Today’s sermon was on love, specifically how does God want you to love Him? I seem to hear alot about love lately. Which is good. I can’t seem to shake some sense of sadness in the midst of all this talk of love, however.
I am not sure why that is. Is it residue from thinking so intensely of how quickly we toss off people when they are of no more use to us? Of how the medical establishment truly has horrendous ethical issues to deal with, in an impossible economic climate? Is it leftovers from the messed up family issues amongst my own mother, sisters, …and the remaining hurt from my father? Is that it?
I have somewhat distanced myself emotionally. In fact, so much so that I am intellectually worried about myself. I am calmer this way, but I don’t feel as much. I don’t know if that is good. Sometimes it seems better. I have tended to be so deeply intertwined in feeling others pain that it used to almost paralyze me. And that just never seemed a useful thing, although people always appreciated my listening ear. They just didn’t like the advice that I was so prone to give.
Sometimes people just don’t want solutions or to think about solutions.
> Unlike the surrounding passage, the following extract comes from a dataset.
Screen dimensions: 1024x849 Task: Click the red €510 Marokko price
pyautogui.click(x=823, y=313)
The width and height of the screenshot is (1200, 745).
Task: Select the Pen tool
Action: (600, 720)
I never understood that. But I accept it now. They want for your understanding and sympathetic presence… they want comfort.
Sometimes I think it is due to the different makeup of people. The types of thinking and ways of attuning to the world are categorically different in types of people.
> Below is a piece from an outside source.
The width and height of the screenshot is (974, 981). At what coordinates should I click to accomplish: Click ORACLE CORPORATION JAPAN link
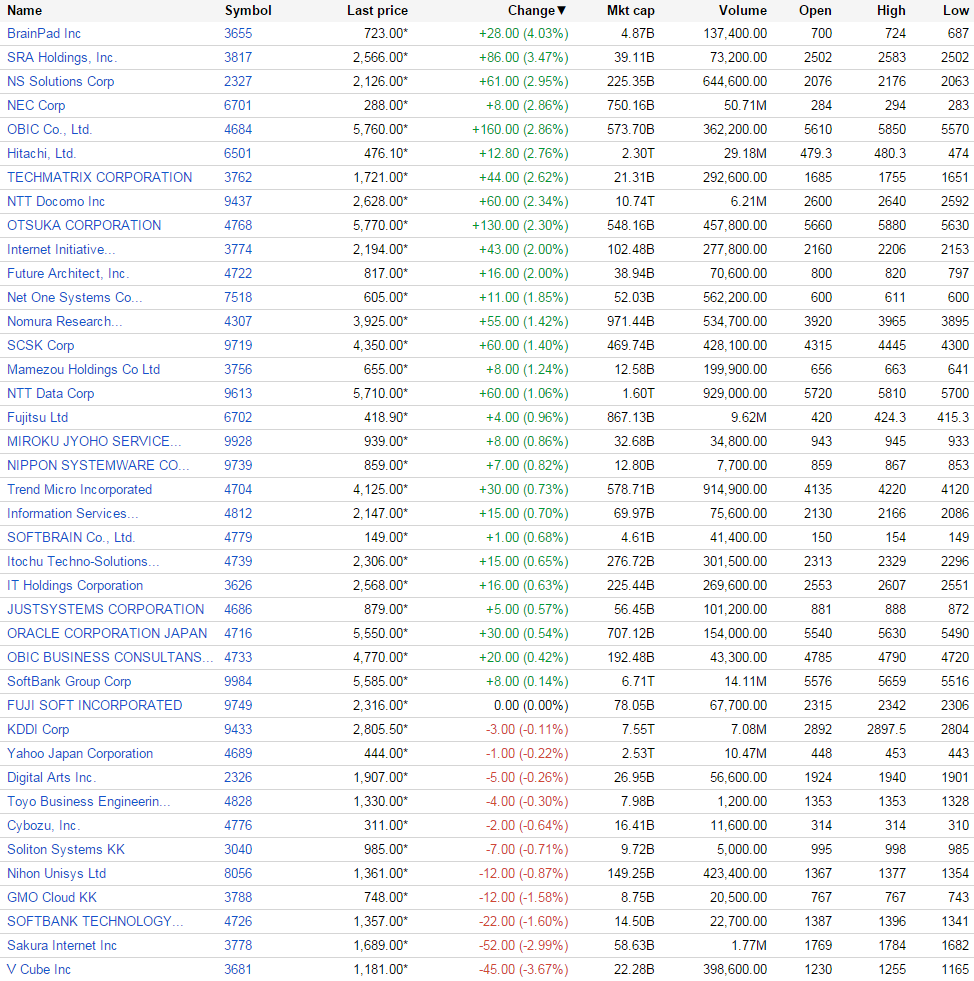click(x=107, y=633)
Today was a beautiful day. It made me thankful – I had a bit of emotional rest from that. My family here is more at peace with one another, and that has given me rest and gratefulness. It has been God’s work, because He knows how badly I mess these things up.
I am torn though. I am torn between wanting to rest in a quiet life of contentment being busy about my garden, children, and personal goals, but then I am burdened with what is going on in my world. I think what I most miss is someone to pray with. And I am chagrined with my own spiritual stunting.
I want to grow, but life keeps driving me on. Instead of me directing it, or deliberately choosing my direction ( I think that’s what I mean). So here is my vesper prayer and thoughts… the day is waning and it has been a good day, but has it been the day that it ought to have been? Or have I been playing at life, in a sort of dress rehearsal- only to understand that the real has marched on and played out and the curtain is ready to fall?
Like some terrible dream. I don’t believe life is meant to be a terrible dream of misplaced goals and misspent opportunities. I believe we have potential for something much more vital – that I have the potential … even at this late date.
Perhaps it is just a temporary loss of taste, ability to discern. Like the manna in the desert- which gave such nourishment, but was of such a light taste that it seemed as nothing.
Perhaps it is just time for deeper commitment to faith. To understanding that love is there and simply needs to be discerned. To sharpen the senses by quieting the soul.
Help me, God, to throw off the distractions, the unnecessary, the clamoring. to throw it off with no regrets and no looking back. To savor freedom, to savor Your Presence, to savor the wonderful times with people and the soul satisfaction of accomplishing that which my convictions tell me are in your plan for me.